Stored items
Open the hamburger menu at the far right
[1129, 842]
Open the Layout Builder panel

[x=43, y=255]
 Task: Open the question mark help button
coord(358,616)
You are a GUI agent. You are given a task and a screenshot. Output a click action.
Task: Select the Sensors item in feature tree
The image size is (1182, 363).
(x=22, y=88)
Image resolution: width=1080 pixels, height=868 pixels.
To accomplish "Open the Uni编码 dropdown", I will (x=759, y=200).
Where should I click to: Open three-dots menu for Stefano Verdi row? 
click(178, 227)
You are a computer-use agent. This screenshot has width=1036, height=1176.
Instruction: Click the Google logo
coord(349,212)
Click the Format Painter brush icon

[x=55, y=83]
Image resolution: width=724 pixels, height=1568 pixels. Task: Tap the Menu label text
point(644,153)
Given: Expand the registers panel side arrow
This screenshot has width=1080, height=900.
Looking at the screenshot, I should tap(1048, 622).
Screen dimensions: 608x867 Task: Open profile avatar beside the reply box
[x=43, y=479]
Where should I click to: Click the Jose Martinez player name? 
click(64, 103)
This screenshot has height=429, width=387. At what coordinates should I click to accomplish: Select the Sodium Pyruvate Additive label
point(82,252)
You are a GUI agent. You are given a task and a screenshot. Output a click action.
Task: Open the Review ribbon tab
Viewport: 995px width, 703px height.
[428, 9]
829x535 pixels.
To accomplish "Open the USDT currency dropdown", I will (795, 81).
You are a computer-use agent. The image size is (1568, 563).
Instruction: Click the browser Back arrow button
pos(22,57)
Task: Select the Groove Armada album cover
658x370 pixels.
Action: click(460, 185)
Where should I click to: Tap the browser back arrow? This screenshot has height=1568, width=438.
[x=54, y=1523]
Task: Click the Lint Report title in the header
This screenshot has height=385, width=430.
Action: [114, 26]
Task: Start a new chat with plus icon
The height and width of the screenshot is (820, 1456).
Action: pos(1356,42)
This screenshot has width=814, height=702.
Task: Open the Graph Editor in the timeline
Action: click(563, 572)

▶ **Problem details**:
Answer with a number only. How many lines in the records include the word "computer"?

▶ **Your solution**:
2